Hierarchy of Supramolecular Synthons: Persistent Carboxylic Acid···Pyridine Hydrogen Bonds in Cocrystals That also Contain a Hydroxyl Moiety

• Published in: Crystal growth & design Vol. 8; no. 12; pp. 4533 - 4545
• Main Authors: Shattock, Tanise R, Arora, Kapildev K, Vishweshwar, Peddy, Zaworotko, Michael J
• Format: Journal Article Conference Proceeding
• Language: English
• Published: Washington,DC American Chemical Society 03.12.2008
• Subjects: Condensed matter: structure, mechanical and thermal properties; Crystallographic databases; Exact sciences and technology; Organic compounds; Physics; Structure of solids and liquids; crystallography; Structure of specific crystalline solids; Molecular form; Carboxylic acids; Evaporation; Alcohols; Pyridine; Hydrogen bonds; Experimental design; Chlorides; Cocrystal; Supramolecular structure; Database; Pharmaceutical care; Structural analysis; Crystal structure; Synthon
• ISSN: 1528-7483; 1528-7505
• DOI: 10.1021/cg800565a

A Cambridge Structural Database (CSD) analysis was conducted in order to evaluate the hierarchy of supramolecular heterosynthons that involve two of the most relevant functional groups in the context of active pharmaceutical ingredients, carboxylic acids and alcohols, in competitive environments.

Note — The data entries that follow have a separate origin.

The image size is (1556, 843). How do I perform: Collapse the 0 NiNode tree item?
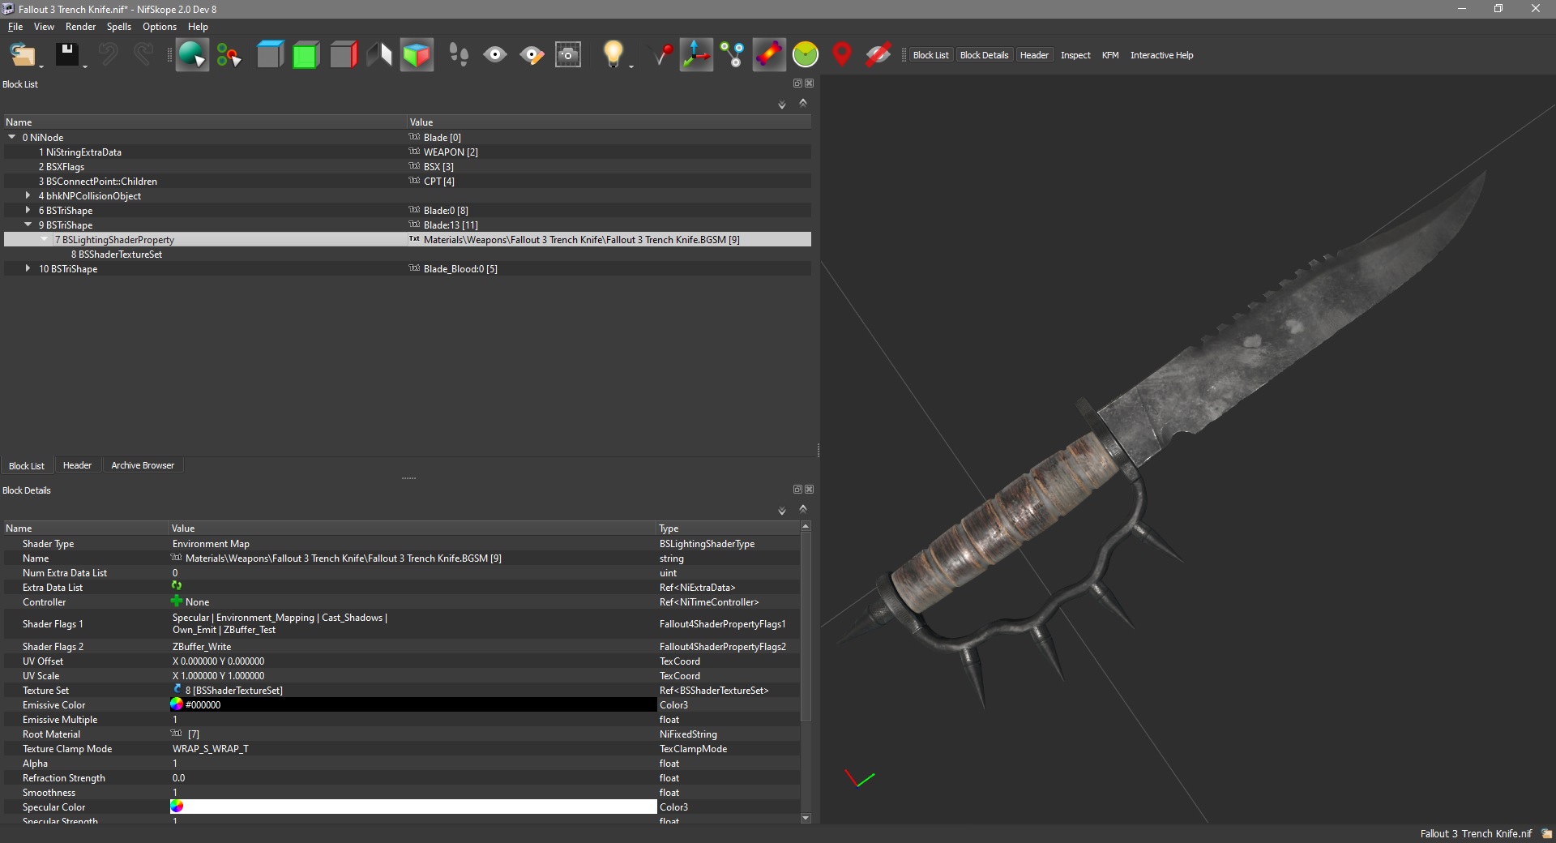coord(12,138)
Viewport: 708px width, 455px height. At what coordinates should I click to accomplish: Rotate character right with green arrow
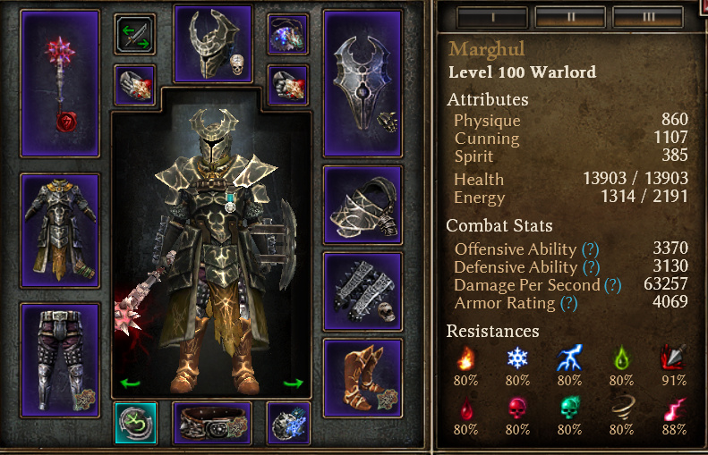(293, 383)
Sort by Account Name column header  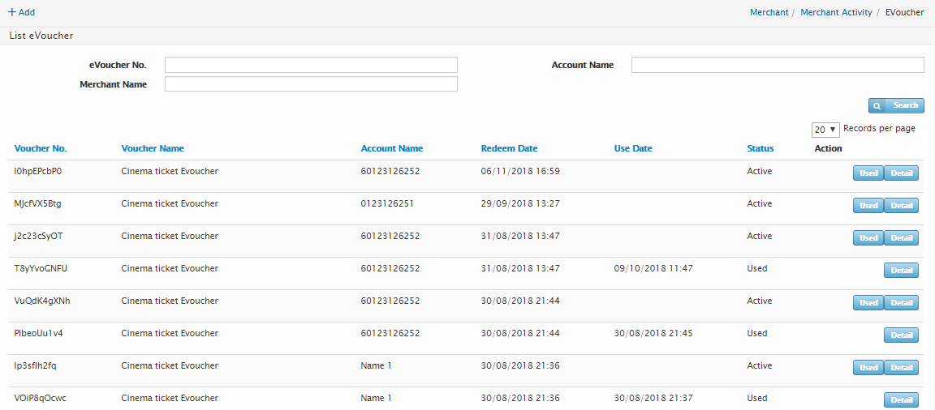[392, 148]
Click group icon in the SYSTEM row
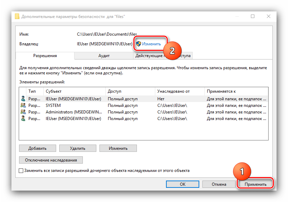The image size is (288, 202). coord(23,105)
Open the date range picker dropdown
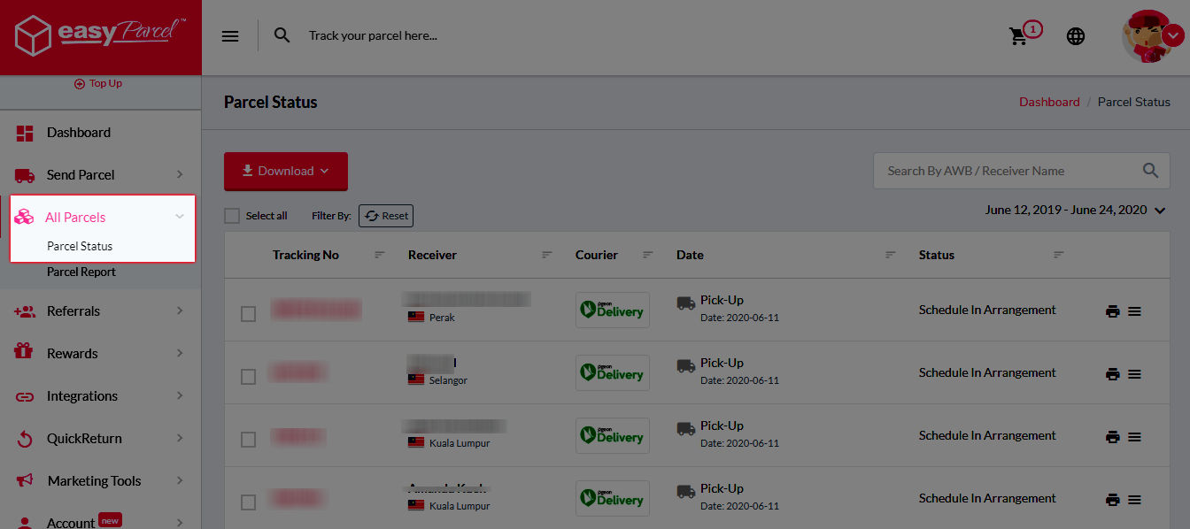 1075,210
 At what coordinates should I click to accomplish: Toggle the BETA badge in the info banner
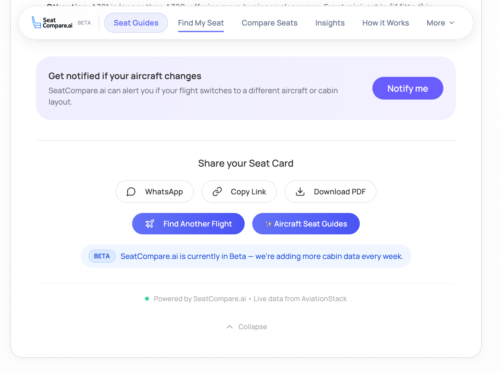[x=102, y=256]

The study revealed that 34% of the 5690 molecular carboxylic acid entries and 26% of the 25 035 molecular alcohol entries form supramolecular homosynthons, whereas the remaining entries form supramolecular heterosynthons with other functional groups, in particular Narom, CONH2, C−O−C, CO, and chloride anions. Further refinement of this raw data revealed the following: 98% occurrence of the COOH···Narom supramolecular heterosynthon in the 126 crystal structures that contain acid and pyridine moieties in the absence of other hydrogen bond donors or acceptors; and 78% occurrence of the OH···Narom supramolecular heterosynthon in 228 crystal structures that contain hydroxyl and pyridine moieties (excluding intramolecular hydrogen bonding). Such high frequencies indicate that these supramolecular heterosynthons are strongly favored over their respective COOH···COOH and OH···OH supramolecular homosynthons. However, the CSD does not contain enough information to evaluate the predictability of even common supramolecular heterosynthons in the presence of competing hydrogen bonding moieties; for example, there are only 15 entries when -COOH, -OH, and Narom moieties are present exclusively (no other hydrogen bond donors and acceptors groups) in a molecule. We have addressed the competition between the COOH···Narom and the OH···Narom supramolecular heterosynthons by analyzing these 15 entries in CSD and characterizing 15 new compounds (cocrystals 1−13; salts 14 and 15) that are composed of cocrystal formers which contain a permutation of -COOH, -OH and Narom functional groups. Analysis of this group of compounds reveals that supramolecular heterosynthons are favored over the respective supramolecular homosynthons. We also address the methodologies that can be used to prepare 1−15 in the context of solvent evaporation, solvent-drop grinding, and slurrying.